To cut a very long story short, I plunged headlong into a new relationship last summer. This time I was looking for commitment and a mutual love and respect. I was no longer looking for the quick knee-trembler behind the Co-op I was known for in my youth.
Now, you wouldn’t exactly call my new partner ugly, but she wasn’t exactly attractive. I’d had better. I suppose you could call her a bit of a chav, but then again I did once have it off with Katie Price. Nevertheless, she had potential and I was happy with my lot.
Imagine my surprise when she started to accuse me of being inexperienced and lacking in personality. In my defence, it’s tricky to be exciting and imaginative when she insists on taking you to such God forsaken places as Yeovil and Mansfield for a damp and dirty weekend. I would even take my mate Kevin along for moral support and encouragement. She thought Kevin was weird.
Then, last week, she ditched me. I reminded her that I’d had much better in the past and that she should be flattered I decided to screw her, but I’m afraid there’s no going back.
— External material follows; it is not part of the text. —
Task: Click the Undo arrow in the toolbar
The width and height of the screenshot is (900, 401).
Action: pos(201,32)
Especially when she accused me of not being able to last for a full 90 minutes. What did she expect? The last thing I’m taking is little blue tablets.
She accepted that I was very unlucky. Perhaps I wouldn’t have been if I had a bit more money to show her a real good time, but I feel that the real issue was that she hadn’t got over her previous partner who wouldn’t stop going back to her.
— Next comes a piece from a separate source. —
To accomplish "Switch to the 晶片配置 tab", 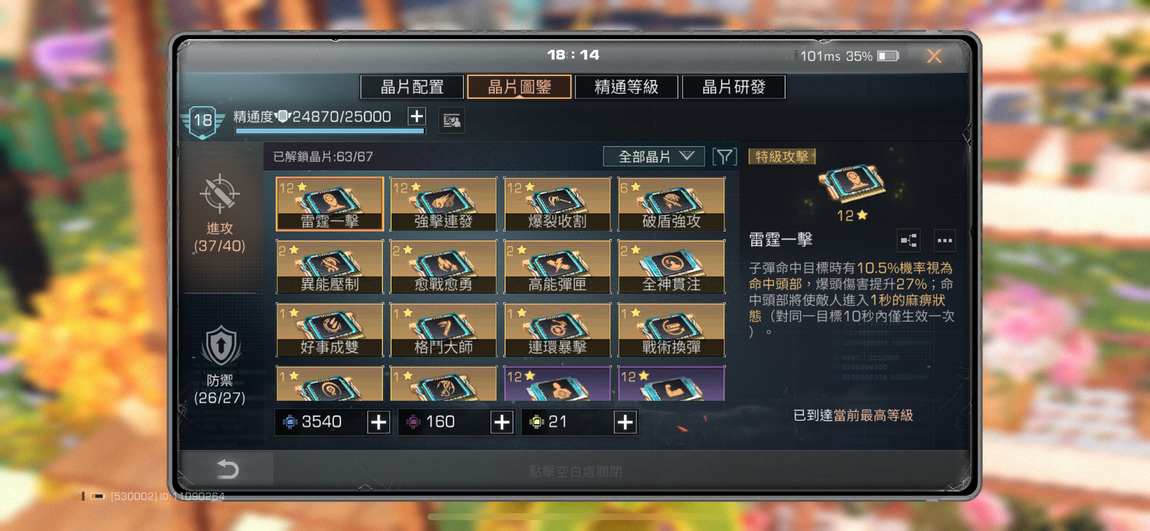I will [x=411, y=87].
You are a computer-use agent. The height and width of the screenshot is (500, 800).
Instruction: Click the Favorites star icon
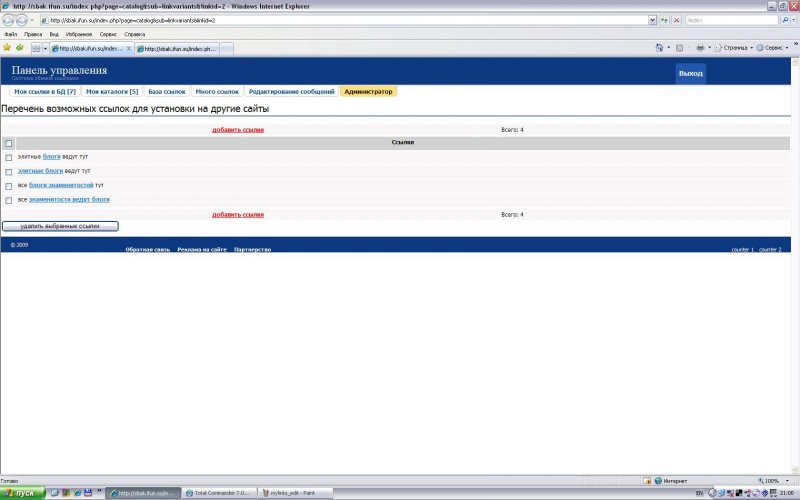[x=7, y=47]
I want to start another relationship as soon as possible but, Deidre, how do I get over this set-back? I also think I might have caught a dose.
Edward, 49, London.
Edward, darling, may I suggest that you begin by setting your sights even lower. Once you’re back on the horse, so to speak, your confidence will flourish. Aim for straight-forward missionary to start with but don’t be scared to experiment with more advanced positions. You’ll soon find that you’ll have mutual satisfaction. Oh, and ditch Kevin. He does sound weird. Nobody likes a three way. Actually, they might do, but it usually always involved two women.
And I’m sure the rash will clear up given time.